• **GOAL**: Copy out verbatim the lines of the records from the one containing "The image size is (1047, 917)." through the end of the records.

[Start of PROVIDED DATA]

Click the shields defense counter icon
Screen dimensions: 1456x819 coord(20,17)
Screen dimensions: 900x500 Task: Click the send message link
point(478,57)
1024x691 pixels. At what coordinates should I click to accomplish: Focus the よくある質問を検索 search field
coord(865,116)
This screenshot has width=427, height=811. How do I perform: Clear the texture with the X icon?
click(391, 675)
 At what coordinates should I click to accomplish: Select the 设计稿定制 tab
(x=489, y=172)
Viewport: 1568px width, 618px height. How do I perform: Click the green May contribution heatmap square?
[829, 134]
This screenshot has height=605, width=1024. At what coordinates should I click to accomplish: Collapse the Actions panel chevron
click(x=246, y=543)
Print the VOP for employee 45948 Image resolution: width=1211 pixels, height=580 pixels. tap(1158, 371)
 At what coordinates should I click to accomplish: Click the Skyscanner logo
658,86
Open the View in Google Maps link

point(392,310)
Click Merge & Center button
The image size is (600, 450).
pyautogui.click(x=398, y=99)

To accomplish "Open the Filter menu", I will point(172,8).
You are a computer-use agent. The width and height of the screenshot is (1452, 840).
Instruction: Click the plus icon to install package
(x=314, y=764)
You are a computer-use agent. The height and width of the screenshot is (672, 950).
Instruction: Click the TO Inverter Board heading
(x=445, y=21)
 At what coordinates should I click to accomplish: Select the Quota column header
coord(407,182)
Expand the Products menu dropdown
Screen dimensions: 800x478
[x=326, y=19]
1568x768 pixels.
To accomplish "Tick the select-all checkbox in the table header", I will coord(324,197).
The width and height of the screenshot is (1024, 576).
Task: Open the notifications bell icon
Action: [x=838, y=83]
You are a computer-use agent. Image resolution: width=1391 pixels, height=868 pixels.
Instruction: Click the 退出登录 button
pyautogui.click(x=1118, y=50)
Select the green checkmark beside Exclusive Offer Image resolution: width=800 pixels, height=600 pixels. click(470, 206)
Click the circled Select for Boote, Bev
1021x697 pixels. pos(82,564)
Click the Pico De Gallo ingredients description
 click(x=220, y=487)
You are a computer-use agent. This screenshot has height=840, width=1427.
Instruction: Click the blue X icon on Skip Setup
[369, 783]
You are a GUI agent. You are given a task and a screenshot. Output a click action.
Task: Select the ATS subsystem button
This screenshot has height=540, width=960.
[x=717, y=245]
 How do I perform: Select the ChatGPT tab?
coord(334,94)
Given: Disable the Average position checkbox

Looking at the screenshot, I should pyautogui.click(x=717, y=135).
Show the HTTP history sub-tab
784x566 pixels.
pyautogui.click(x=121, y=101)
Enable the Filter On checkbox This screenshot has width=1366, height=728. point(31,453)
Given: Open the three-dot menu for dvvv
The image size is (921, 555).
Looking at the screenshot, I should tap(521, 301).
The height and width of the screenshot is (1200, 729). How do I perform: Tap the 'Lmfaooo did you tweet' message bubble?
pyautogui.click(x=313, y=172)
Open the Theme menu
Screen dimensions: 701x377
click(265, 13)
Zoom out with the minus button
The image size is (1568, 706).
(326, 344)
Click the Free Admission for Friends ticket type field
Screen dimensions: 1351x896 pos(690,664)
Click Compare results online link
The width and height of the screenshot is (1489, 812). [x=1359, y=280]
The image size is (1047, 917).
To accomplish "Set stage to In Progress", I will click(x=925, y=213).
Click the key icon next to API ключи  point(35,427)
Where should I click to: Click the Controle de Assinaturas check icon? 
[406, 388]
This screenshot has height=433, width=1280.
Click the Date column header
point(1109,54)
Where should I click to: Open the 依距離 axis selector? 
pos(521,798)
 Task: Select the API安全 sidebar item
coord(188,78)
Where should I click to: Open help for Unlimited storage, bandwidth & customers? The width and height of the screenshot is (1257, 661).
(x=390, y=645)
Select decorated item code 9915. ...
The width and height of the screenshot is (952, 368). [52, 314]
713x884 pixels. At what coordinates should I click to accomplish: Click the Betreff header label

[End of PROVIDED DATA]

• **OUTPUT OF THE TASK**:
The image size is (1047, 917).
To accomplish "Set stage to In Progress", I will click(x=925, y=213).
Click the key icon next to API ключи  point(35,427)
Where should I click to: Click the Controle de Assinaturas check icon? 
[406, 388]
This screenshot has height=433, width=1280.
Click the Date column header
point(1109,54)
Where should I click to: Open the 依距離 axis selector? 
pos(521,798)
 Task: Select the API安全 sidebar item
coord(188,78)
Where should I click to: Open help for Unlimited storage, bandwidth & customers? The width and height of the screenshot is (1257, 661).
(x=390, y=645)
Select decorated item code 9915. ...
The width and height of the screenshot is (952, 368). [52, 314]
713x884 pixels. At what coordinates should I click to accomplish: Click the Betreff header label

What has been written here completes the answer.